* **DIRECTIVES**
1) Reproduce word for word the passage of the cauliflower steak post between "The first thing" and "wasn’t very steak-like.", inclusive.
2) In the cauliflower steak post, where did the writer come across two guys doing different things with cauliflower?
3) Pick up the cauliflower steak post after its last sentence and keep writing it.

* **PAGE EXCERPT**

-- Start --

In my never ending quest to learn how to cook and reconfigure things, this week I decided to take on the elusive cauliflower steak. Okay so maybe it’s not all that elusive but it’s something I’ve wanted to make but simply never got around to doing.
I was recently wasting a bit of time on YouTube and came across two guys, Scottish or Welsh I think, doing different things with cauliflower. Of course it wasn’t the first time I’d seen cauliflower steaks but it was the first time someone made it look fairly easy and delicious. So I put it on the menu for the following week, gathered my spices and I hoped for the best.
The first thing you should know is that making this dish really is super easy. All you need for the cauliflower is:
Herbs & spices
Oven safe dish
That’s the end of the list and you’re already intrigued…am I right?
Make sure you get a big-ish cauliflower because the steaks come from the center of the vegetable and you want to be able to cut as many as you need to feed everyone. This was kind of a problem for us because it was really only large enough for 2 actual steaks, but since we haven’t had much success getting his parents to eat and enjoy vegan food, Mama had a small portion that wasn’t very steak-like.

-- End --

* **PROVIDED MATERIAL**
-- Start --

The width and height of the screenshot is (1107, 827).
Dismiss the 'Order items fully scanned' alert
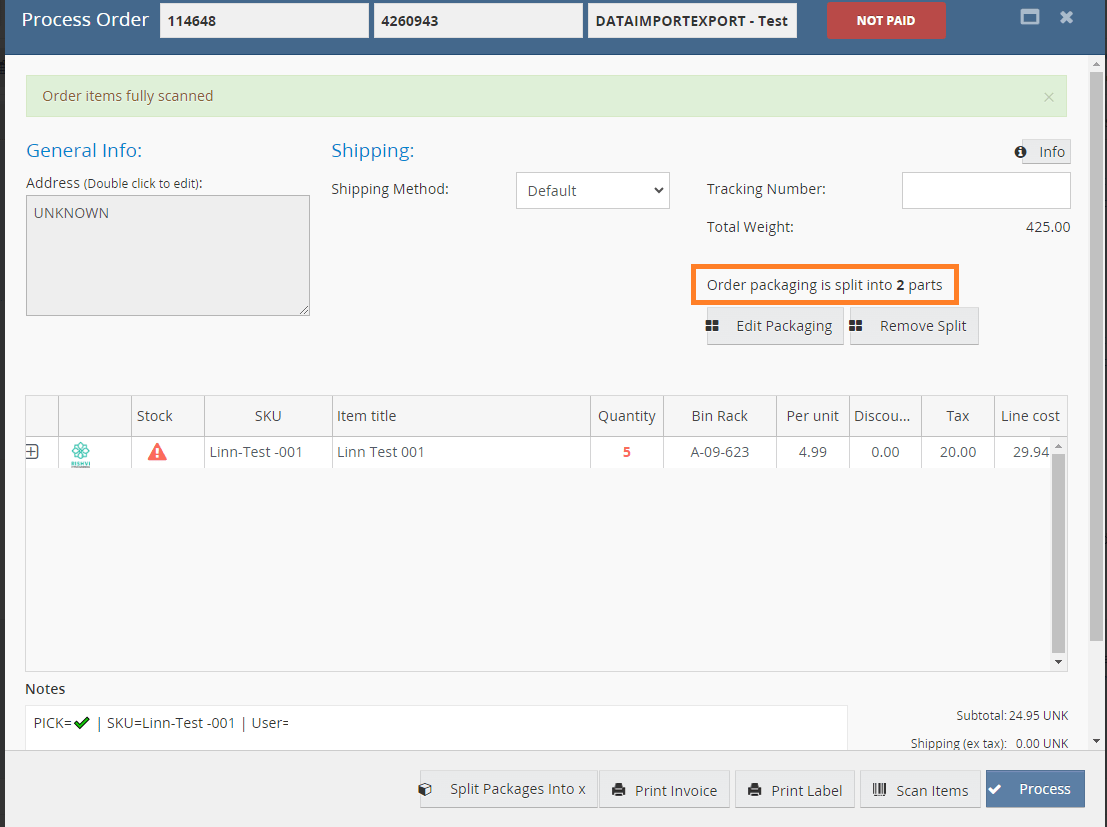[x=1048, y=97]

-- End --

* **PER-TASK ANSWERS**
1)
The first thing you should know is that making this dish really is super easy. All you need for the cauliflower is:
Herbs & spices
Oven safe dish
That’s the end of the list and you’re already intrigued…am I right?
Make sure you get a big-ish cauliflower because the steaks come from the center of the vegetable and you want to be able to cut as many as you need to feed everyone. This was kind of a problem for us because it was really only large enough for 2 actual steaks, but since we haven’t had much success getting his parents to eat and enjoy vegan food, Mama had a small portion that wasn’t very steak-like.

2) On YouTube.

3)
Coat the cauliflower steaks in olive oil, just don’t go too crazy because it is still fat. I used less than a tablespoon for all of the cauliflower and I think that’s plenty. Now, rub the oil all over the steaks and season with salt and pepper. Then add whatever other seasonings you want and arrange them on some kind of baking sheet. Pop them in the oven on 180°C or 350°F for 20 to 30 minutes. The oven at our rental in Romania isn’t VERY old so it took almost double the time to cook our steaks, but you should be good with 20 to 30 minutes. Check at the 20 minute mark just to be sure.
While the vegan steaks are cooking, you can start on the potatoes and peas, but I started the potatoes and peas first because I wanted to relax with my hubs and a cocktail while the steaks cooked. Boil the potatoes until tender (I didn’t bother to peel them, but do what you like) and drain, reserving some of the water just in case you need it for later. Vegan milk doesn’t have all that many calories so you could use it, but I opted for vegan butter and garlic, cooking the garlic in the butter and then dumping the potatoes on top to mash it all together…with a hand mixer.
All you need is salt, pepper, garlic and vegan butter for the creamiest mashed potatoes around!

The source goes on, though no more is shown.